The American College of Rheumatology (ACR) has issued a list of five tests and treatments commonly used in rheumatology, the use of which should be questioned and discussed between rheumatologists and their patients. Kenneth Saag, M.D., professor in the Division of Clinical Immunology and Rheumatology at the University of Alabama at Birmingham (UAB), was a co-author of the review and chairs the American College of Rheumatology Quality of Care committee that oversaw the process.
The list is published in the ACR’s journal, Arthritis Care & Research, and it was created as part of the ACR’s participation in the American Board of Internal Medicine Foundation’s Choosing Wisely campaign.
The ACR’s Top Five list includes diagnostic tests and treatments that: are commonly ordered or provided by rheumatologists; are among the most expensive services provided in rheumatology; have been shown by the currently available research not to provide any meaningful benefit to at least some major categories of patients for whom these are ordered without careful consideration.
“Rheumatology is a very complex field, and rheumatic conditions can be very difficult to treat,” said Saag. “The ACR’s Top Five offers a strong starting point for evaluation and conversation about providing the most effective care to the more than 50 million Americans with arthritis and rheumatic diseases.”
The Top Five list is:
Do not test for Lyme disease as a cause of musculoskeletal symptoms without an exposure history and appropriate exam findings. The musculoskeletal effects of Lyme disease include brief attacks of joint pain or intermittent or persistent arthritis in one or a few large joints at a time, especially the knee. Lyme testing in the absence of these features increases the likelihood of false positive results and may lead to unnecessary follow-up and therapy. Joint pain alone is not criteria for Lyme disease testing.

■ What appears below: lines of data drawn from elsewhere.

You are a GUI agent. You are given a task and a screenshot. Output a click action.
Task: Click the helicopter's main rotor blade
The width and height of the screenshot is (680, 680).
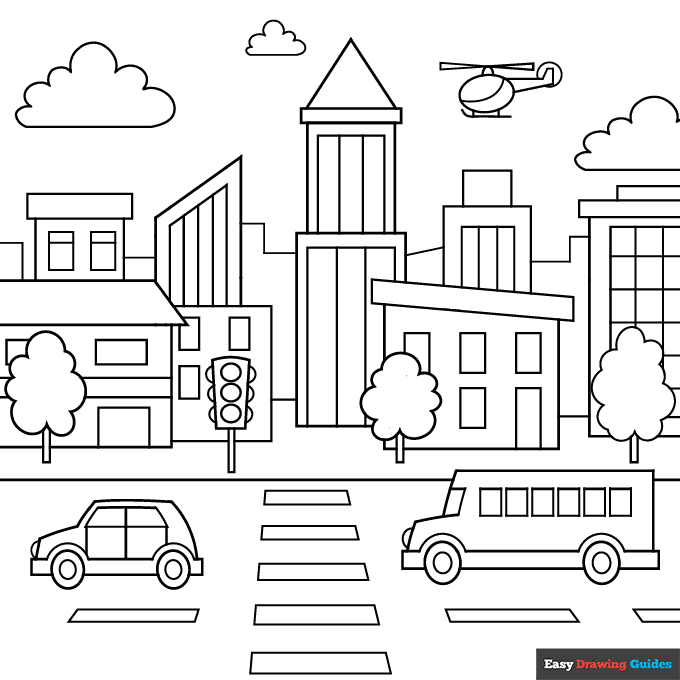pyautogui.click(x=488, y=68)
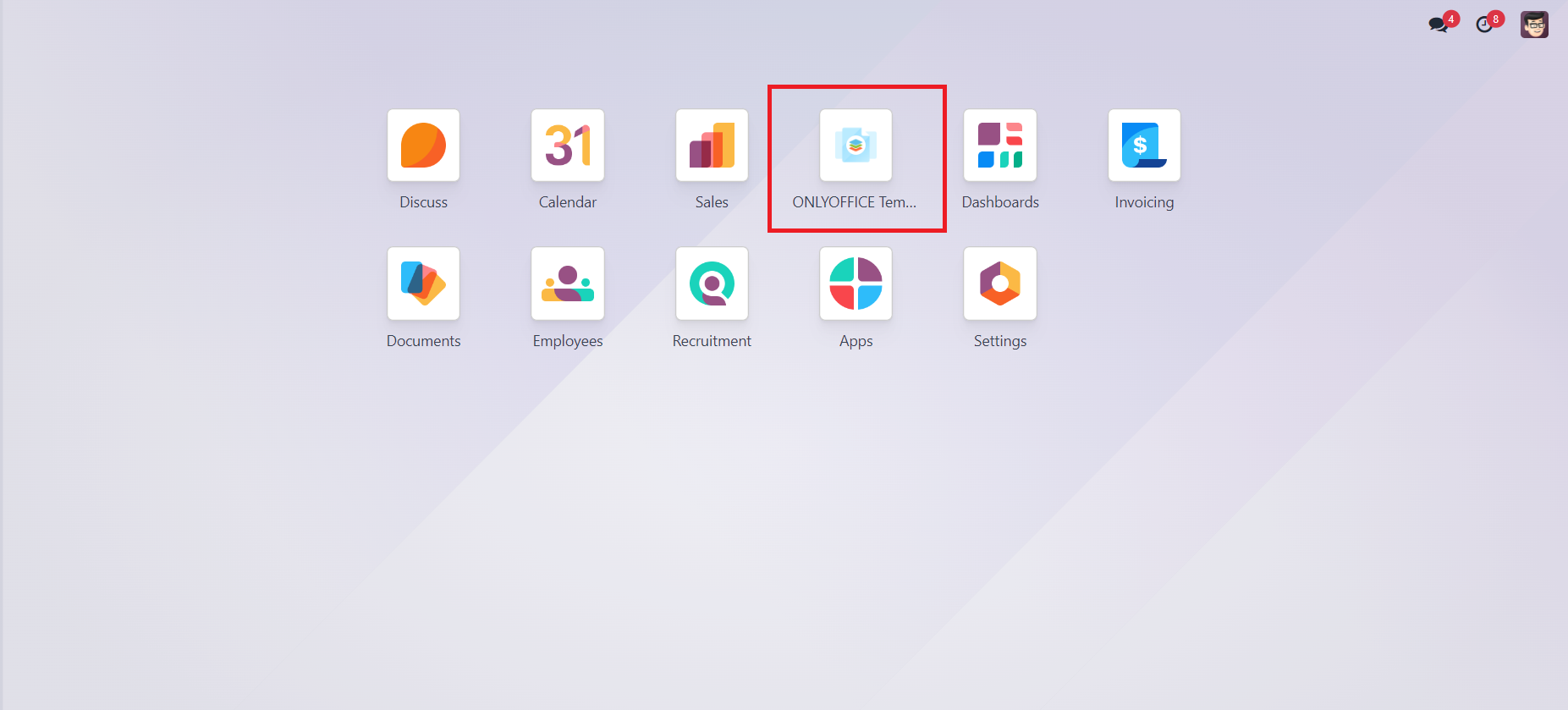
Task: Open the Invoicing app icon
Action: point(1144,146)
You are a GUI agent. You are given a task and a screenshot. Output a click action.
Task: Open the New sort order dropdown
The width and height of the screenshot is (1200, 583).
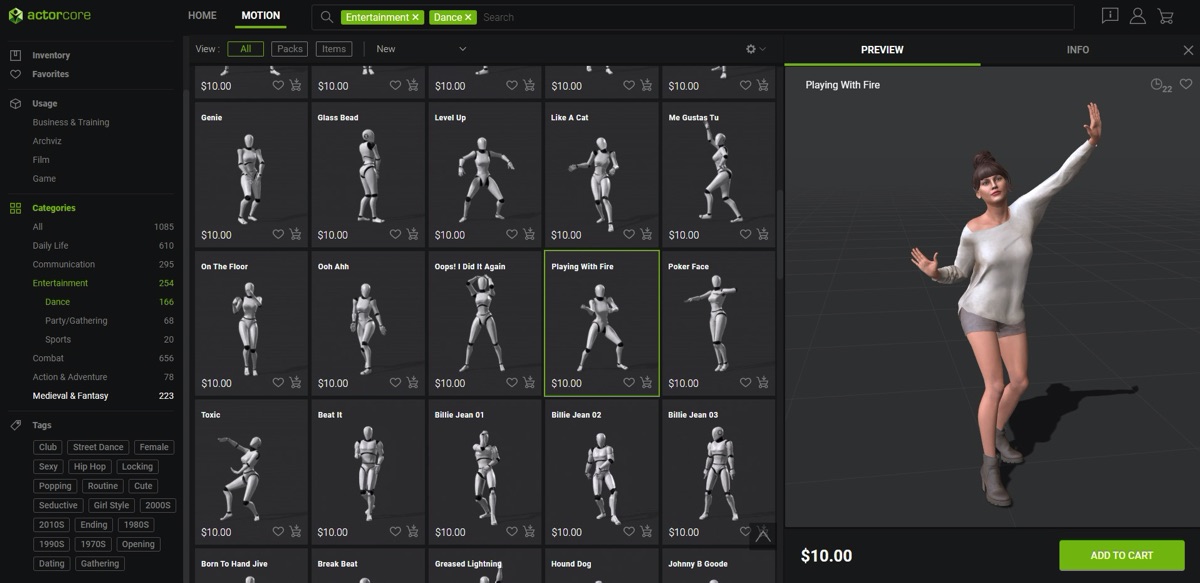tap(421, 49)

Do not perform magnetic resonance imaging (MRI) of the peripheral joints to routinely monitor inflammatory arthritis. Data evaluating MRI for the diagnosis and prognosis of rheumatoid arthritis are currently inadequate to justify widespread use of this technology in clinical practice. Using MRI routinely is not cost-effective compared with the current standard of care, which includes clinical disease activity assessments and plain film radiography.
Do not prescribe biologic drugs for rheumatoid arthritis (RA) before a trial of methotrexate or other conventional non-biologic drugs. High-quality evidence suggests that methotrexate and other conventional non-biologic disease-modifying antirheumatic drugs (DMARD) are effective in many patients with RA. Initial therapy for RA should be conventional, non-biologic DMARDs unless there are other reasons to avoid their use. If a patient has had an inadequate response to methotrexate with or without other non-biologic DMARDs during an initial three-month trial, then biologic therapy can be considered. Exceptions include patients with high disease activity and poor prognostic features, such as functional limitations, disease outside the joints or bony damage, where biologic therapy may be an appropriate first-line treatment.
Do not routinely repeat Dual-energy X-ray Absorptiometry (DXA) scans more often than once every two years. Initial screening for osteoporosis should be performed according to National Osteoporosis Foundation recommendations. The optimal interval for repeating DXA scans is uncertain. Because changes in bone density over short intervals are often smaller than the measurement error of most DXA scanners, testing more frequently than every two years is unnecessary in most patients. Therefore, DXAs should only be repeated if the result will influence clinical treatment, or if rapid changes in bone density are expected. Recent evidence also suggests that healthy women age 67 and older with normal bone mass may not need additional DXA testing for up to ten years, provided osteoporosis risk factors do not significantly change.
Do not test anti-nuclear antibody (ANA) sub-serologies without a positive ANA and clinical suspicion of immune-mediated disease. Tests for ANA sub-serologies are usually negative if the ANA is negative. Exceptions include anti-Jo1, which can be positive in some forms of myositis, or occasionally, anti-SSA, in the setting of lupus or Sjögren’s syndrome. Broad testing of autoantibodies should be avoided; the choice of autoantibodies should instead be guided by the specific disease under consideration.
“Rather than being a prescriptive set of rules, the list is meant to leave room for clinical judgment,” said Charles King, M.D., co-chair of the ACR’s Top Five task force. “This list will help the rheumatology community — patients, rheumatologists and rheumatology health professionals — have open conversations and identify the best, most cost-effective care for each individual.”
King and Saag point out that clinical autonomy is paramount; the choice of treatment is ultimately between the rheumatologist and his or her patients based on each patient’s clinical needs, values and preferences.